The film never explicitly states whether or not the adventures of the Darling children in Neverland depicted ever actually occurred within the film at all, and leaves it up to the audience to make that determination. However, rather than viewing this as an opportunity to figure out which of your friends are optimists and which pessimists based on who thinks it was all Wendy’s dream, I suggest viewing this as a potential tool in parenting. As a film that makes no official statement on the legitimacy of Wendy’s claims that they traveled to Neverland, we can view those fantastical scenes as manifestations of children’s imaginations. By exposing your children to such fantasy-making in film, you are in fact encouraging them to make use of their own imaginations, something that’s of vital importance to a child’s success later in life. For in exercising their imaginative faculties, children develop problem-solving, social, storytelling, and leadership skills that make for more productive, forward-thinking adults. Thus, the film may be regarded unfavorably among critics for its occasionally mean-spirited representation of Peter Pan and its overall pandering to children, but the fact that the film can be incorporated into a child’s viewing habits and have beneficial applications for them shows that Peter Pan is certainly worthwhile, if not necessarily great, cinema.
That said, you have to be careful when screening the film for your children how you approach the problematic representations of Native Americans therein. In this, you have three options as I see it. (1.) Don’t show them the film all and avoid the subject altogether, thereby making it harder for them to interpret such signs when they finally do encounter them elsewhere in the world. (2.) Show it to them and don’t even mention it, thereby potentially allowing them to harbor problematic stereotypes of Native Americans as they mature into adulthood. Or (3.) view this as an opportunity to teach them something about American history and how stereotypical representations must be seen as products of their time rather than timeless. Of course, I recommend the third option, as I strongly feel that parental guidance is required for children to make sense of these representations and that the potential for learning inherent in such discussions is but one more benefit of viewing Peter Pan.
The Diamond Edition Blu-ray of Peter Pan comes packaged in a 3-disc set which also includes a DVD version of the film, a digital copy, and access to a Peter Pan storybook app. As you no doubt have come to expect of Disney’s Blu-ray releases if you’ve been keeping up with them, the transfer of Peter Pan here is absolutely stunning, with one drawback, which is an admittedly serious one in my book. The audio is presented in an incredible DTS-HD Master Audio 7.1 surround mix and the video is gorgeous with crisper lines and more vibrant colors than we’ve ever seen on a home video release of Peter Pan. That said, as stunning as the visuals are, the film grain has notably been scrubbed completely off the picture, something that to me marks a crime against the picture itself. Still, the grain-scrubbing and some minor color alterations will go unnoticed by most viewers. And even I can’t complain that much about it because the transfer of the film here is by far superior to the prior releases of the picture I have on hand.
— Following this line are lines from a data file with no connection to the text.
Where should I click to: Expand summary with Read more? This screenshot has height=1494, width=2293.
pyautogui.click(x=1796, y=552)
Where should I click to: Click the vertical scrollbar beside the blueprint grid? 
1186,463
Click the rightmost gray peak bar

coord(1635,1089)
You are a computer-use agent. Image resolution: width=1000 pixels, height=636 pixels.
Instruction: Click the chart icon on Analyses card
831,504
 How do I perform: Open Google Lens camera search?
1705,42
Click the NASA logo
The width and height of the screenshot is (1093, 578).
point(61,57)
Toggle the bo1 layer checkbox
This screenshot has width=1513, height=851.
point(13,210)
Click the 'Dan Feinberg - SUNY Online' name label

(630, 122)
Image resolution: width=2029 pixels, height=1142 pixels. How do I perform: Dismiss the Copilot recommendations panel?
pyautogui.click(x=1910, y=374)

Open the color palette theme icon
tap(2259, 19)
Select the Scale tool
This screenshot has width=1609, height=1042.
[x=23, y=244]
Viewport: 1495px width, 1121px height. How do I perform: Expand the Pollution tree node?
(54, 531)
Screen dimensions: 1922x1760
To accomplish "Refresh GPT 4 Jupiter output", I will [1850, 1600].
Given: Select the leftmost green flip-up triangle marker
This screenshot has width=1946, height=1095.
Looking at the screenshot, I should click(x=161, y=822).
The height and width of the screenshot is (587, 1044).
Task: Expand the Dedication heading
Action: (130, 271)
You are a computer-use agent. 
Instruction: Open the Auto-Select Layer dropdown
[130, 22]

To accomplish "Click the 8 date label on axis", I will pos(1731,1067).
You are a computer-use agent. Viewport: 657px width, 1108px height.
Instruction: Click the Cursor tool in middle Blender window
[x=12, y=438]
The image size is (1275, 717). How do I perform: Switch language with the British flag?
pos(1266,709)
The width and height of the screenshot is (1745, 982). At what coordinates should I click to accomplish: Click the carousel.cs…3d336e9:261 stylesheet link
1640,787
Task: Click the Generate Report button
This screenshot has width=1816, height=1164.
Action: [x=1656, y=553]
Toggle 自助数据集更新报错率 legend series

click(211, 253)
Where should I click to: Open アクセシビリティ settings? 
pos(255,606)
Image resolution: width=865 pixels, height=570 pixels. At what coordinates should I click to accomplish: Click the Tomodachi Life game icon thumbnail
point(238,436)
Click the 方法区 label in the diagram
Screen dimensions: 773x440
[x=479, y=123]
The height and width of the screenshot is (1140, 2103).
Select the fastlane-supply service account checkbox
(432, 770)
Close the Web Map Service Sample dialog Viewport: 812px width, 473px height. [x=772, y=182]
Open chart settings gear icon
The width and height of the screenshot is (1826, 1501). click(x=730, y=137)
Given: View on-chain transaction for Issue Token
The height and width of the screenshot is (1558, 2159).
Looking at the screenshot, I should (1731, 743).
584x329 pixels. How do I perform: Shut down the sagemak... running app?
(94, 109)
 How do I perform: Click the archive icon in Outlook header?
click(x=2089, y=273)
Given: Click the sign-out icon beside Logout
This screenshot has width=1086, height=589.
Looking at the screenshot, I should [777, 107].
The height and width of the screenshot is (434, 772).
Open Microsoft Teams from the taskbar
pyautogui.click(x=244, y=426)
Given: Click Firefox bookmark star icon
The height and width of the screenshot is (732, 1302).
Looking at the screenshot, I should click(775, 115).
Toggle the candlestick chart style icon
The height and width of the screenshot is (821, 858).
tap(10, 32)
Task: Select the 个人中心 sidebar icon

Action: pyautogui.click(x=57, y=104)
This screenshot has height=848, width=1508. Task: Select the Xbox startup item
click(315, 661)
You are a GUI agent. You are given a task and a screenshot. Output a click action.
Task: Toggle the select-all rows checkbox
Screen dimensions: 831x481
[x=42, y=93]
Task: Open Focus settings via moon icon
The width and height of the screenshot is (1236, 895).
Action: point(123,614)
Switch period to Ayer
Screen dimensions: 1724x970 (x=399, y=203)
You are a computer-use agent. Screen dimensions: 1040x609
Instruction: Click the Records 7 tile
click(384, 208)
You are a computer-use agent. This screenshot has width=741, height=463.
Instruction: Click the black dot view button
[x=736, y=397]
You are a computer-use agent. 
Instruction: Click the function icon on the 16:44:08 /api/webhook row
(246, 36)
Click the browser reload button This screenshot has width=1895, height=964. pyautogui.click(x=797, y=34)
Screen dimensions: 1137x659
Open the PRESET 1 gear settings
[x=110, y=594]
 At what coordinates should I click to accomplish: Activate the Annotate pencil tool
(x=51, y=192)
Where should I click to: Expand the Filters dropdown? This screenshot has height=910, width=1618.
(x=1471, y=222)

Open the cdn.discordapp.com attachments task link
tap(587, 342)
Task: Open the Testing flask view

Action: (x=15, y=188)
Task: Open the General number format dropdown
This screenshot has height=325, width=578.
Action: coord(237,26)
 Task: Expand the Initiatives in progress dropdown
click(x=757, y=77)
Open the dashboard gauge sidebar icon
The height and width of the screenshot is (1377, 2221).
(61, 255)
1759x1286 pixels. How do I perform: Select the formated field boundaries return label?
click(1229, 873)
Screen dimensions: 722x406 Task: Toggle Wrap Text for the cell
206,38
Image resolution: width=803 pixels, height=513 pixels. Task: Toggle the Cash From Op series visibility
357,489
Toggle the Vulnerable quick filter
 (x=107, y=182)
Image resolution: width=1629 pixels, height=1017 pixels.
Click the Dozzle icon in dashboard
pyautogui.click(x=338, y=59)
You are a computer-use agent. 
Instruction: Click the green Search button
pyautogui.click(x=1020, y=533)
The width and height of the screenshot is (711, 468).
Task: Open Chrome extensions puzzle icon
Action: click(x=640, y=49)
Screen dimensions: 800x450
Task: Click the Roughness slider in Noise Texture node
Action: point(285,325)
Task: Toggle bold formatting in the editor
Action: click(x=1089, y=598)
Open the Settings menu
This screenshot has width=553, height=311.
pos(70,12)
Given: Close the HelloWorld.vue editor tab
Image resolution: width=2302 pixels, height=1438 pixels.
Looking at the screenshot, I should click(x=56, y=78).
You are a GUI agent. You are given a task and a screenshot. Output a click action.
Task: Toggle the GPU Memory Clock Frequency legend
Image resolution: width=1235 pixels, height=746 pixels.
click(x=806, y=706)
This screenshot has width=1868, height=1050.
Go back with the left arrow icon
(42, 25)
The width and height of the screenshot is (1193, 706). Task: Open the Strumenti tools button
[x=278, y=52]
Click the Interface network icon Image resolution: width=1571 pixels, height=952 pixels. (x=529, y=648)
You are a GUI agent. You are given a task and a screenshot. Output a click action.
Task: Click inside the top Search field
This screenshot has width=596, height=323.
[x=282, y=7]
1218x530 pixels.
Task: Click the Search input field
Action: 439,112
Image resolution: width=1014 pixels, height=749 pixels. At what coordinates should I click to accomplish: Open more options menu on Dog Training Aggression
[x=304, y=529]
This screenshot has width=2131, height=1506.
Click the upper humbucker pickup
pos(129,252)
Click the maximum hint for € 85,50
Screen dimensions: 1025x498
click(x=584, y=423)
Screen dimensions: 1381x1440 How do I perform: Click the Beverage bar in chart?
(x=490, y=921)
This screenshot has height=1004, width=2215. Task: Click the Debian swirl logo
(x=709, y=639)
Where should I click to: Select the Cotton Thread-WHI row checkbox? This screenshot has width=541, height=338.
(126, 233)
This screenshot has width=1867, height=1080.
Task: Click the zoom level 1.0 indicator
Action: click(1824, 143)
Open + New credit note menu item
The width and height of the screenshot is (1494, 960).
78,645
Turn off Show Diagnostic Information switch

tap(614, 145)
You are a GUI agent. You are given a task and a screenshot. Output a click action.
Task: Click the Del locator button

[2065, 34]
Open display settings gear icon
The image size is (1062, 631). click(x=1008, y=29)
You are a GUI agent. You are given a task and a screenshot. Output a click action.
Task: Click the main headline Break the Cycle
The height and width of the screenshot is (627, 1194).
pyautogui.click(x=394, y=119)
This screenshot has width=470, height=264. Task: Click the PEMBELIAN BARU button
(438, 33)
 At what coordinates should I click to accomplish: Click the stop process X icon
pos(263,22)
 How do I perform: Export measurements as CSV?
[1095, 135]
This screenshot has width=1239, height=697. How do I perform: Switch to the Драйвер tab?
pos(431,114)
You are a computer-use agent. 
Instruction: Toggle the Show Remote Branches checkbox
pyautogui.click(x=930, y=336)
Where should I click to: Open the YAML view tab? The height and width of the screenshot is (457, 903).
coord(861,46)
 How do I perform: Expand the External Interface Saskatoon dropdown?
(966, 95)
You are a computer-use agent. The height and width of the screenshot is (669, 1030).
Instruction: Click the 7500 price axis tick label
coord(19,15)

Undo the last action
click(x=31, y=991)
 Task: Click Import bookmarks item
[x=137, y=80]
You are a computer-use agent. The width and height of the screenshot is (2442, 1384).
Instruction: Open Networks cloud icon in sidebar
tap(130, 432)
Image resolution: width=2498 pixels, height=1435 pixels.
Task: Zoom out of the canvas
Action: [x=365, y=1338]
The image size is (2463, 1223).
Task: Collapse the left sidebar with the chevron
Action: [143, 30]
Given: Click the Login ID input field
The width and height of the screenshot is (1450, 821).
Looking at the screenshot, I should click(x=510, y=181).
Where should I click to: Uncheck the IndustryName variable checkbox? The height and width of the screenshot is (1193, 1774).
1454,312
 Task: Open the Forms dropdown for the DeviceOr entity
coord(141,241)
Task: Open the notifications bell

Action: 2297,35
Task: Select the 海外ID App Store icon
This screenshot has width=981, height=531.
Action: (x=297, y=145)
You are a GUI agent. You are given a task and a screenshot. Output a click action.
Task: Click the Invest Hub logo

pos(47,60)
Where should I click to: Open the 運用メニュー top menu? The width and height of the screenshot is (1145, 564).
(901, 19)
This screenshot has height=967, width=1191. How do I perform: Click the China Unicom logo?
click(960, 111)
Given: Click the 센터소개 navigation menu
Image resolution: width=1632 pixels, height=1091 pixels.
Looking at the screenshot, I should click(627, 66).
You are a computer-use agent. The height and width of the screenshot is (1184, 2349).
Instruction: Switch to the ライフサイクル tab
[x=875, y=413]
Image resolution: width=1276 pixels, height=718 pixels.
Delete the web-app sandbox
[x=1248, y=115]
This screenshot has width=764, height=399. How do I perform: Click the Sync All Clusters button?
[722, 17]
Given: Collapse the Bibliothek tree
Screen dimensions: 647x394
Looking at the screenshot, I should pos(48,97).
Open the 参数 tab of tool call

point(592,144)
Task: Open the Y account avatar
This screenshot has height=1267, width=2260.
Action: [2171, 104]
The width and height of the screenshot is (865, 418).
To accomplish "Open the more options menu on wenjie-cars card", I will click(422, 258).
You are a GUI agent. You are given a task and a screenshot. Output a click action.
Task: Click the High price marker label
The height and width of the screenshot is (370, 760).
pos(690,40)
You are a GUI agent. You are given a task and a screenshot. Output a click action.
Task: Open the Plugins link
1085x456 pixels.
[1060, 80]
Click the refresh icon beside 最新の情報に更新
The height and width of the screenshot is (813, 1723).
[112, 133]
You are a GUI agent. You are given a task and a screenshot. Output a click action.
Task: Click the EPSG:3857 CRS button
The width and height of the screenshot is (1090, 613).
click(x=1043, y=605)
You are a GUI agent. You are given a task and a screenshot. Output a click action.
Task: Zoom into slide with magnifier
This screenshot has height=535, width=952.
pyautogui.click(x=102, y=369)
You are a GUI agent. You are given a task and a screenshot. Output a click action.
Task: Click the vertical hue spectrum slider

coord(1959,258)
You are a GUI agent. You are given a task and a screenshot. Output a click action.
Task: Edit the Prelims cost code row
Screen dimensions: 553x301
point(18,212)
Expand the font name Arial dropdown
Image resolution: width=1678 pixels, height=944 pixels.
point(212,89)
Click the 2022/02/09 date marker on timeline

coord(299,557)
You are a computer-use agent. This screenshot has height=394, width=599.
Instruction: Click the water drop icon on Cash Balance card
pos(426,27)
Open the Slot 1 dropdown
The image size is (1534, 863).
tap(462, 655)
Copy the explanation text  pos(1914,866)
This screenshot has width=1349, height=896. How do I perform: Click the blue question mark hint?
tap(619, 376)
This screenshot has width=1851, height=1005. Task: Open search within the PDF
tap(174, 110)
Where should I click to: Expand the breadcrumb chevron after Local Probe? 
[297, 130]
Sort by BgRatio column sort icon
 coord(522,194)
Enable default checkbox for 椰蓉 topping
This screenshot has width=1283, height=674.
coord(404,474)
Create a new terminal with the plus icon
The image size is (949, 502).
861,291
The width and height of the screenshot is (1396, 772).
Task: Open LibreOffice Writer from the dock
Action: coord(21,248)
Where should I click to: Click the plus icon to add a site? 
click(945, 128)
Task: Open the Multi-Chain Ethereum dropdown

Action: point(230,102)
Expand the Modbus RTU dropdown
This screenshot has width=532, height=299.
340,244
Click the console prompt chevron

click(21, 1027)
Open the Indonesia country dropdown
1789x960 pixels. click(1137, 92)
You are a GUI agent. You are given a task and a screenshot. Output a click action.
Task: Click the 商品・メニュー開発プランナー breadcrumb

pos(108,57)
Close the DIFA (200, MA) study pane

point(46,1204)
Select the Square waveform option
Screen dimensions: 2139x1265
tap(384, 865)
Special features on this collection include:
-a brand new introduction by Diane Disney Miller;
-the documentary “Growing Up With Nine Old Men,” which features extensive interviews with the children of the nine animators whose work most prominently influenced the Disney style;
-“Disney Intermission,” which, as perhaps the most nonsensical feature I’ve ever seen, starts playing other, really noisy crap when you try to pause the movie, thereby defeating the purpose of the “Pause” button;
-“DisneyView,” that sidebar-filling feature I’ve complained so much about that panders to those interested in ruining the viewing experience of a properly-formatted film by jamming some loosely-related artwork into the black bars on the side of the proper frame;
-and, of course, the classic DVD special features.
(Author’s Note: I’d like to thank Amber Burnham for her role in this review. Her contributions to our discussion about the educational benefits of the film were instrumental in my crafting this piece.)